Top of EXCERPT PROVIDED
Posted on 11/13/2017 11:39:45 AM PST by Oldeconomybuyer
During the next five weeks, the CalPERS board, custodian of $326 billion in assets needed to fulfill retirement promises for 1.8 million California public employees and beneficiaries, will make decisions affecting government budgets for decades to come.
The problem is, despite their fiduciary duty under the state Constitution to protect the competency of the assets under their absolute control, CalPERS is roughly $153 billion short of fully funding the retirement promises earned to date.
How did CalPERS dig this huge hole? During the last decade, they manipulated actuarial assumptions and methods to keep employer and employee contribution rates low in the short term.
Besides over-estimating investment returns, CalPERS uses very long amortization schedules to push debts onto future generations, greatly increasing the pension systems long-term cost. As a result, CalPERS is just 68 percent funded, barely above what would be critical status for private-sector pension plans.
Bottom of EXCERPT PROVIDED
Top of RECORD SET
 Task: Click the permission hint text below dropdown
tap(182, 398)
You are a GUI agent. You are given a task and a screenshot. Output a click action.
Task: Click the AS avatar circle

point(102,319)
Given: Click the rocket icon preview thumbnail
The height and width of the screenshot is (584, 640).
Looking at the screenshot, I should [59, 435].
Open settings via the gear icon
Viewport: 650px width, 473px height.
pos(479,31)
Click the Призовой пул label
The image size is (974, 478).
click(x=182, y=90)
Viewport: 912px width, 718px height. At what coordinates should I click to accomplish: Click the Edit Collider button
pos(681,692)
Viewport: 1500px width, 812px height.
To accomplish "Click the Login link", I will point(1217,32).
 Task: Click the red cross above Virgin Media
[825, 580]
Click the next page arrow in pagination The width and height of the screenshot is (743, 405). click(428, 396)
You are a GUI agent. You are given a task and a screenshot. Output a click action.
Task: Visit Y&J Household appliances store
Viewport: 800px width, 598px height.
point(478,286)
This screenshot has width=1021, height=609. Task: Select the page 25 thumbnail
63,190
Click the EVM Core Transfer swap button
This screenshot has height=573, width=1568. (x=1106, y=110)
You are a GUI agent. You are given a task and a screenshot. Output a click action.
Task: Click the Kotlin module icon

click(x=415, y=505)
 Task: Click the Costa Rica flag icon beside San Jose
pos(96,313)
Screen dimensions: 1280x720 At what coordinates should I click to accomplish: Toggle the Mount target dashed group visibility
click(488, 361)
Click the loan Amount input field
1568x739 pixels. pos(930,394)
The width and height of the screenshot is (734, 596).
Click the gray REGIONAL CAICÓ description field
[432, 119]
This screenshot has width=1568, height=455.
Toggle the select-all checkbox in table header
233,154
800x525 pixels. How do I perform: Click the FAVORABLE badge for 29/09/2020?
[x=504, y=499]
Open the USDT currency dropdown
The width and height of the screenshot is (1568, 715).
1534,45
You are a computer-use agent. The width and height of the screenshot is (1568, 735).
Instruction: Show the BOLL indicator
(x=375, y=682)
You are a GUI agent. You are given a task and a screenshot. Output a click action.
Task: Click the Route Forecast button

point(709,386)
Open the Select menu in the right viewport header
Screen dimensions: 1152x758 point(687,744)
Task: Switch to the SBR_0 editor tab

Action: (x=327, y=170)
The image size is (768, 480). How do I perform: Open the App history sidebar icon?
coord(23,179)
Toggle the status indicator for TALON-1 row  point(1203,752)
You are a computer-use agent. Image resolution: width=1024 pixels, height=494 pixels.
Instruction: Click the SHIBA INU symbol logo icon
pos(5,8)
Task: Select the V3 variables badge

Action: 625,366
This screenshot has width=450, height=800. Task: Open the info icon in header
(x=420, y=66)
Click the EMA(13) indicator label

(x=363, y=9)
Bottom of RECORD SET
* QUESTIONS TO ANSWER
[a] Please list every figure in the CalPERS post above that is expressed with "billion," "million," or "percent."
[b] Rewrite the stretch of the CalPERS post from "Posted on 11/13/2017" through "earned to date.", putting "state workers" in place of "public employees".

* EXERCISE ANSWERS
[a]
- $326 billion
- 1.8 million
- $153 billion
- 68 percent

[b]
Posted on 11/13/2017 11:39:45 AM PST by Oldeconomybuyer
During the next five weeks, the CalPERS board, custodian of $326 billion in assets needed to fulfill retirement promises for 1.8 million California state workers and beneficiaries, will make decisions affecting government budgets for decades to come.
The problem is, despite their fiduciary duty under the state Constitution to protect the competency of the assets under their absolute control, CalPERS is roughly $153 billion short of fully funding the retirement promises earned to date.